3. Adrian Sherwood Mix Featuring "Congo Natty" - Timbales take over for the drum kit. In addition to the original vocals, Congo Natty is added in the mix, "toasting" (kind of a mono-melodic vocal riffing) lightly over the verses which have been rearranged chronologically, beginning with Selassie's birth. The squelchy-fuzz-wah guitar from the Little Axe version is still present, as is the heavily-affected guitar of Bill Hefflefinger and Garrick Owen. Delay and echo are added selectively to the back-up vocals.
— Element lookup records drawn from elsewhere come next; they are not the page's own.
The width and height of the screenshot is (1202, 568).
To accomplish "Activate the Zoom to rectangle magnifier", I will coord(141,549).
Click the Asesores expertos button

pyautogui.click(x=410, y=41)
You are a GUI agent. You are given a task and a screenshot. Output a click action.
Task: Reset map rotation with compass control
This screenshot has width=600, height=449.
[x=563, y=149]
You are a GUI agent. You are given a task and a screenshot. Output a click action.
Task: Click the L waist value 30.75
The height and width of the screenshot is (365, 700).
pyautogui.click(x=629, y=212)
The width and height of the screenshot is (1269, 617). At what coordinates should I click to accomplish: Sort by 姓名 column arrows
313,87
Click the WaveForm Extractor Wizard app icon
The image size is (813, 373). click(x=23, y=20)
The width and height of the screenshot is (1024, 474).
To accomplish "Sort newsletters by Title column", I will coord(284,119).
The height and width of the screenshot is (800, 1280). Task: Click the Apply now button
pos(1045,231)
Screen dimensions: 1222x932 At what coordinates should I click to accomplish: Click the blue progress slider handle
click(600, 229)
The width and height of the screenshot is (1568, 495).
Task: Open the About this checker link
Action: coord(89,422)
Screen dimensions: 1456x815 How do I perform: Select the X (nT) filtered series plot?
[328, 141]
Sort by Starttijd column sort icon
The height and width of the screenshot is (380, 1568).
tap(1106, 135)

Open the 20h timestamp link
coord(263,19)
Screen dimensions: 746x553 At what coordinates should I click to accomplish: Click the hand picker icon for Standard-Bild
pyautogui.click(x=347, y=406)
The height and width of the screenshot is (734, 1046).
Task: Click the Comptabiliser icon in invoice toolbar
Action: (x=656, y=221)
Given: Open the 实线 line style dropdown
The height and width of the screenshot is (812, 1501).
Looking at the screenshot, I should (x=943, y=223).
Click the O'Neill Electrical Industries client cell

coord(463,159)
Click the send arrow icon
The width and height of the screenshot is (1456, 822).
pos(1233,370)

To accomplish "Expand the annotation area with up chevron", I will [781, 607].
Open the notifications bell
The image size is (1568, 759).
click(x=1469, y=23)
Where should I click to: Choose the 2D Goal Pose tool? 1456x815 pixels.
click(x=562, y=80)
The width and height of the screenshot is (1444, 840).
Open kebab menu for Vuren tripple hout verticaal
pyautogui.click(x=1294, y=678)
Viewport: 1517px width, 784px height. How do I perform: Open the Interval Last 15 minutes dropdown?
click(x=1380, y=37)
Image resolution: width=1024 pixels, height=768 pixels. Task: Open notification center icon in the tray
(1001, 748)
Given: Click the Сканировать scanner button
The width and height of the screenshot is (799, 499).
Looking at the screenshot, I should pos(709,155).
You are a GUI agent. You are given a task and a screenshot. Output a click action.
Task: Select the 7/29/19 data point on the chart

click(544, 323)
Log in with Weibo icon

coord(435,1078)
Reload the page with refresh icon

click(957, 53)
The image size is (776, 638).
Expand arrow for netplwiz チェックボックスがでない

4. Congo Natty "Well Toasted" Mix - Here 'Natty riffs to his heart's content - I imagine a Rasta soldier tromping through the brush, Armalite slung over his shoulder, muttering whatever verse comes to mind to stave-off boredom and bolster his faith along the way. You'd think he was born there until he lets-on with a thick British accent for half a line, "I come from-a London where we cannot be tamed-a." Sherwood mixes the timbales a bit wetter, as well as the back-ups vocals which seem to echo out into the darkness.

5. Adrian Sherwood Dub Mix - Here things take a turn for the trippy. The verses are stripped from the mix, leaving only heavily affected back-up vocals and Asher's chorus. Emphasis is given to the guitars and some freaky spaced-out synth pads.

6. David Harrow Mix - Like the dub mix, emphasis here is given to syth pads with the addition of a bass-heavy patch and sheer echo effects which add some breadth and headroom. The chorus is given the (a'hem) lion's share of space, repeating again and again - even when the music has dropped off completely.

7. Ghetto Life by Ghetto Priest - A battery of timbales takes you directly to the chorus: "Everything is different in the ghetto," Priest sings to a grave and plodding tempo. The verses illustrate that fact in a variety of ways, but one line sums it up: "What's good is bad / what's bad is worse / living with this ghetto curse." A lonely melodica riff elicits the visage of some forgotten street that leads to nowhere, emphasizing the soul-sucking desolation of his surroundings. 'Priest gets inside his lyric, sounding dejected by his surroundings, until desperation takes over and his voice rises high and clear above the "ghetto stream" where, perhaps, hope might be found. Strategically-placed vocal samples and synth pads add contrast. A delay-enhanced polyrhythmic high-hat keeps the whole thing moving along very nicely.